_PASSAGE_.
So let’s see what everyone else thinks of the content, shall we? The first passage on the 2020 paper consists of Jupiter disguising himself in order to have his wicked way with an innocent young nymph named Callisto. So far, so typical Jupiter and perhaps euphemistic enough for most of us to be broadly okay with the story’s use. However, things do not remain euphemistic. In this particular retelling, Jupiter disguises himself as the virgin goddess Diana, a close companion of Callisto, so that he can enter Callisto’s bed, and the story continues as follows – below is my version of what the students were asked to translate; I have not quoted the Latin extensively, in case they come at me with copyright complaints, but you can view the paper freely here on their own website:

Callisto, when she saw the goddess, was happy; but as soon as Jupiter lay down next to her and gave her a kiss, Callisto realised that she was not a woman but the god. She was terrified. For she had avoided men her whole life, just like Diana. Although she tried to escape, Jupiter held her down easily.

The passing mention that she had “avoided men her whole life, just like Diana” may (one hopes) have gone over the head of most students, but the truth is that it is spelling it out for readers that Callisto is still a virgin. This, plus the clear implication that Jupiter forced himself upon Callisto and physically held her down, is bad enough, but the disturbing content continues:

Having entered the woods with her other companions, Diana greeted Callisto, who was again so terrified that she wanted to run away: she thought that the god was coming back for her. But after she saw the companions, she hurried towards them, crying. “Why are you crying?” they asked. “What happened?” “Nothing,” the unhappy girl replied. After a few days, however, they persuaded Callisto to tell them what had happened.

She thought that the god was coming back for her?! Who thought that line was a great one to include? The Latin is deum ad se redire putavit, a marvellous opportunity to test candidates on the indirect statement with a past tense main verb and a present tense infinitive, well done chaps! Didn’t think about what the statement actually meant, though, did you? I really do despair. (I know I shouldn’t assume that they’re all men but really … what else can one assume? That a woman thought this was okay? I do hope not).

_RAW DATA_.
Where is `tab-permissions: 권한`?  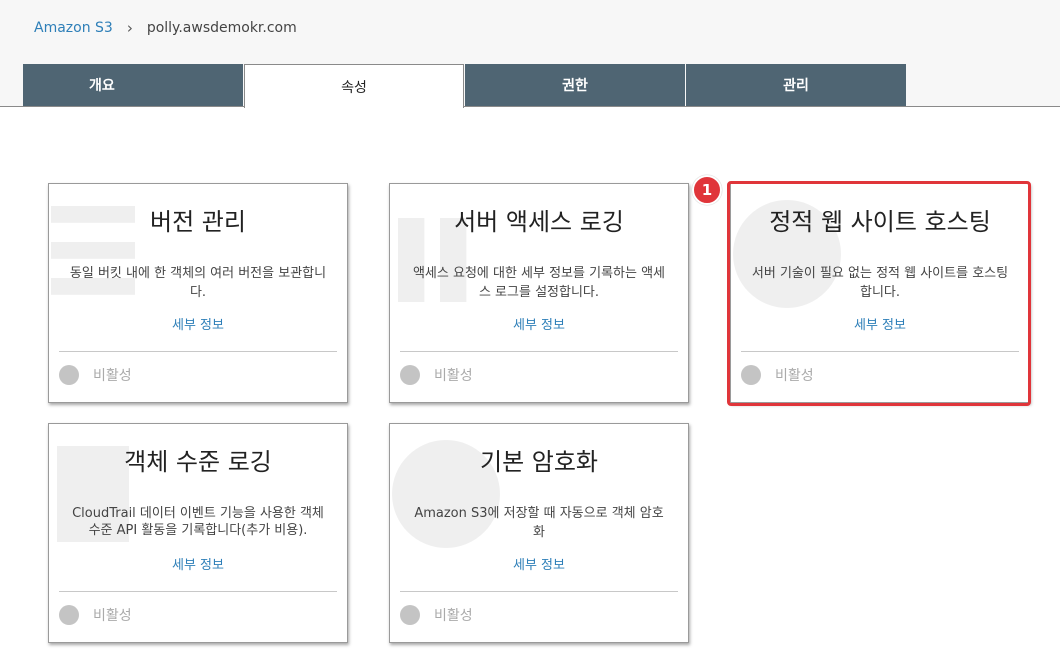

_DIRECTIONS_.
**1)** In the Callisto commentary, give the passage again from "Having entered the" up to and including "what had happened.", but swap "woods" for "forest".
**2)** Sum up the Callisto commentary in two sentences.
The material has nothing to do with the Callisto commentary.

_LIST OF SOLUTIONS_.
**1)**
Having entered the forest with her other companions, Diana greeted Callisto, who was again so terrified that she wanted to run away: she thought that the god was coming back for her. But after she saw the companions, she hurried towards them, crying. “Why are you crying?” they asked. “What happened?” “Nothing,” the unhappy girl replied. After a few days, however, they persuaded Callisto to tell them what had happened.

**2)** The writer objects to a passage on a 2020 exam paper in which Jupiter disguises himself as the goddess Diana to get into the bed of the nymph Callisto, who is made clear to be a virgin, and then physically holds her down. The writer is especially dismayed by the line saying Callisto thought the god was coming back for her, which seems to have been chosen to test indirect statement with no thought for what the statement actually meant.